Pixel coordinate grounding data:
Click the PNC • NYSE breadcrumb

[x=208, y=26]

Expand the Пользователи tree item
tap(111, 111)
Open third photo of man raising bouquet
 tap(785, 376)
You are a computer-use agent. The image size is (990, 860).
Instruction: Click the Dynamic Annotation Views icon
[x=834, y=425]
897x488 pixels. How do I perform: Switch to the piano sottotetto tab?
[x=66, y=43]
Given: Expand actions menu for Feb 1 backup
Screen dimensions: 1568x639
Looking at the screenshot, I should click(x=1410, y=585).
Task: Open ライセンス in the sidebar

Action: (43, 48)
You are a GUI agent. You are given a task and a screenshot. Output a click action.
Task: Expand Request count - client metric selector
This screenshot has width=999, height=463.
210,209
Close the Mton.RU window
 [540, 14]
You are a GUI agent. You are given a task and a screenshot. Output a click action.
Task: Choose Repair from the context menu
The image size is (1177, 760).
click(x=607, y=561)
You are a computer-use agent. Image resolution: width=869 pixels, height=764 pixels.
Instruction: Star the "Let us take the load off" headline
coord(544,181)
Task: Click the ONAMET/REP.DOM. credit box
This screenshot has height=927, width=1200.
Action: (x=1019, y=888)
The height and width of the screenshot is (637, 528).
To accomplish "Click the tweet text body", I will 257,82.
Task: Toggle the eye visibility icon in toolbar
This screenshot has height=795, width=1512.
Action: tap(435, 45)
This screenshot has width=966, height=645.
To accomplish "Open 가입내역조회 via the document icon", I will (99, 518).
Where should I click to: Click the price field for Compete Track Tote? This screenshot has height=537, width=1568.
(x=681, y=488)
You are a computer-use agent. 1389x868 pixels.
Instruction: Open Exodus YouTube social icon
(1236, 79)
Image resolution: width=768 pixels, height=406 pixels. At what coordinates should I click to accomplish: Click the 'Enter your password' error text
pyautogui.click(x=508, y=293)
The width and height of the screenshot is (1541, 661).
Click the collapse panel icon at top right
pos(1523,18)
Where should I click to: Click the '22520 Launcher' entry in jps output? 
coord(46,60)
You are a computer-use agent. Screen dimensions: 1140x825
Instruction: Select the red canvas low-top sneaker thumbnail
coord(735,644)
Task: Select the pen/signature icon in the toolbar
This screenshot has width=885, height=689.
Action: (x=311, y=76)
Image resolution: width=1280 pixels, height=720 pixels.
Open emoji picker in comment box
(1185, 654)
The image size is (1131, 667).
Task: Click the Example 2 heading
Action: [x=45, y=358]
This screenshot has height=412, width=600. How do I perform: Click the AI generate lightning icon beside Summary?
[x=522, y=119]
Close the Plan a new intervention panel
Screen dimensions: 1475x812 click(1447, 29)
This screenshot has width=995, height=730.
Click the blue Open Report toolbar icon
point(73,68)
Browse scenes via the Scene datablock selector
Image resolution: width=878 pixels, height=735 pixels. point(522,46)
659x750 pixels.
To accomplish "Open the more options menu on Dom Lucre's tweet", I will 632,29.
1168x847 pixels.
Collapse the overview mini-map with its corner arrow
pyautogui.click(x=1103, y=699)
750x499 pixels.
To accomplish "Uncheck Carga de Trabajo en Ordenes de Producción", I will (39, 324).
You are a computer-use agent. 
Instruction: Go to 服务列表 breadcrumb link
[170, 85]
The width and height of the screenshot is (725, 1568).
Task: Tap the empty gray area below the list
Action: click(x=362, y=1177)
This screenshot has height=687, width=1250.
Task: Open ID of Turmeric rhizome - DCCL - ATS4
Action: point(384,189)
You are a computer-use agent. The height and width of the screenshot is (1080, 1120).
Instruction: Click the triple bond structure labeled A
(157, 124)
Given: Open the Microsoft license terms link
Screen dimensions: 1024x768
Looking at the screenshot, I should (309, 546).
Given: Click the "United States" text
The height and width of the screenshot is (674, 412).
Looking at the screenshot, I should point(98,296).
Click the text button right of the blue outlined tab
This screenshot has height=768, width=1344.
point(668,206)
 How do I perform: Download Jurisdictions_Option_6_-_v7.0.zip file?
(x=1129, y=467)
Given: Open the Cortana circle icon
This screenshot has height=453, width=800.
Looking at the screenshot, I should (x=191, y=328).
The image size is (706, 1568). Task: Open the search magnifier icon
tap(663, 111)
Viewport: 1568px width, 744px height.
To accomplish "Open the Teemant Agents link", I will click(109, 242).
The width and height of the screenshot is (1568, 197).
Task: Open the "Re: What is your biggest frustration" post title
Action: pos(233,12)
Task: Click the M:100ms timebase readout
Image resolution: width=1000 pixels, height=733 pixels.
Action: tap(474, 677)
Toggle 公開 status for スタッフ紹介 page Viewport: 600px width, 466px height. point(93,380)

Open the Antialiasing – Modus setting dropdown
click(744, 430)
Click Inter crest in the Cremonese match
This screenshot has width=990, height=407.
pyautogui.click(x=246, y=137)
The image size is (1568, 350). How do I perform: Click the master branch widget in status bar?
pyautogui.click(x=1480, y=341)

▸ **Directions for this task**: Output all of the records, keeping every word exact.

▸ **Reply to the exercise**:
Click the PNC • NYSE breadcrumb

[x=208, y=26]

Expand the Пользователи tree item
tap(111, 111)
Open third photo of man raising bouquet
 tap(785, 376)
You are a computer-use agent. The image size is (990, 860).
Instruction: Click the Dynamic Annotation Views icon
[x=834, y=425]
897x488 pixels. How do I perform: Switch to the piano sottotetto tab?
[x=66, y=43]
Given: Expand actions menu for Feb 1 backup
Screen dimensions: 1568x639
Looking at the screenshot, I should click(x=1410, y=585).
Task: Open ライセンス in the sidebar

Action: (43, 48)
You are a GUI agent. You are given a task and a screenshot. Output a click action.
Task: Expand Request count - client metric selector
This screenshot has width=999, height=463.
210,209
Close the Mton.RU window
 [540, 14]
You are a GUI agent. You are given a task and a screenshot. Output a click action.
Task: Choose Repair from the context menu
The image size is (1177, 760).
click(x=607, y=561)
You are a computer-use agent. Image resolution: width=869 pixels, height=764 pixels.
Instruction: Star the "Let us take the load off" headline
coord(544,181)
Task: Click the ONAMET/REP.DOM. credit box
This screenshot has height=927, width=1200.
Action: (x=1019, y=888)
The height and width of the screenshot is (637, 528).
To accomplish "Click the tweet text body", I will 257,82.
Task: Toggle the eye visibility icon in toolbar
This screenshot has height=795, width=1512.
Action: tap(435, 45)
This screenshot has width=966, height=645.
To accomplish "Open 가입내역조회 via the document icon", I will (99, 518).
Where should I click to: Click the price field for Compete Track Tote? This screenshot has height=537, width=1568.
(x=681, y=488)
You are a computer-use agent. 1389x868 pixels.
Instruction: Open Exodus YouTube social icon
(1236, 79)
Image resolution: width=768 pixels, height=406 pixels. At what coordinates should I click to accomplish: Click the 'Enter your password' error text
pyautogui.click(x=508, y=293)
The width and height of the screenshot is (1541, 661).
Click the collapse panel icon at top right
pos(1523,18)
Where should I click to: Click the '22520 Launcher' entry in jps output? 
coord(46,60)
You are a computer-use agent. Screen dimensions: 1140x825
Instruction: Select the red canvas low-top sneaker thumbnail
coord(735,644)
Task: Select the pen/signature icon in the toolbar
This screenshot has width=885, height=689.
Action: (x=311, y=76)
Image resolution: width=1280 pixels, height=720 pixels.
Open emoji picker in comment box
(1185, 654)
The image size is (1131, 667).
Task: Click the Example 2 heading
Action: [x=45, y=358]
This screenshot has height=412, width=600. How do I perform: Click the AI generate lightning icon beside Summary?
[x=522, y=119]
Close the Plan a new intervention panel
Screen dimensions: 1475x812 click(1447, 29)
This screenshot has width=995, height=730.
Click the blue Open Report toolbar icon
point(73,68)
Browse scenes via the Scene datablock selector
Image resolution: width=878 pixels, height=735 pixels. point(522,46)
659x750 pixels.
To accomplish "Open the more options menu on Dom Lucre's tweet", I will 632,29.
1168x847 pixels.
Collapse the overview mini-map with its corner arrow
pyautogui.click(x=1103, y=699)
750x499 pixels.
To accomplish "Uncheck Carga de Trabajo en Ordenes de Producción", I will (39, 324).
You are a computer-use agent. 
Instruction: Go to 服务列表 breadcrumb link
[170, 85]
The width and height of the screenshot is (725, 1568).
Task: Tap the empty gray area below the list
Action: click(x=362, y=1177)
This screenshot has height=687, width=1250.
Task: Open ID of Turmeric rhizome - DCCL - ATS4
Action: point(384,189)
You are a computer-use agent. The height and width of the screenshot is (1080, 1120).
Instruction: Click the triple bond structure labeled A
(157, 124)
Given: Open the Microsoft license terms link
Screen dimensions: 1024x768
Looking at the screenshot, I should (309, 546).
Given: Click the "United States" text
The height and width of the screenshot is (674, 412).
Looking at the screenshot, I should point(98,296).
Click the text button right of the blue outlined tab
This screenshot has height=768, width=1344.
point(668,206)
 How do I perform: Download Jurisdictions_Option_6_-_v7.0.zip file?
(x=1129, y=467)
Given: Open the Cortana circle icon
This screenshot has height=453, width=800.
Looking at the screenshot, I should (x=191, y=328).
The image size is (706, 1568). Task: Open the search magnifier icon
tap(663, 111)
Viewport: 1568px width, 744px height.
To accomplish "Open the Teemant Agents link", I will click(109, 242).
The width and height of the screenshot is (1568, 197).
Task: Open the "Re: What is your biggest frustration" post title
Action: pos(233,12)
Task: Click the M:100ms timebase readout
Image resolution: width=1000 pixels, height=733 pixels.
Action: tap(474, 677)
Toggle 公開 status for スタッフ紹介 page Viewport: 600px width, 466px height. point(93,380)

Open the Antialiasing – Modus setting dropdown
click(744, 430)
Click Inter crest in the Cremonese match
This screenshot has width=990, height=407.
pyautogui.click(x=246, y=137)
The image size is (1568, 350). How do I perform: Click the master branch widget in status bar?
pyautogui.click(x=1480, y=341)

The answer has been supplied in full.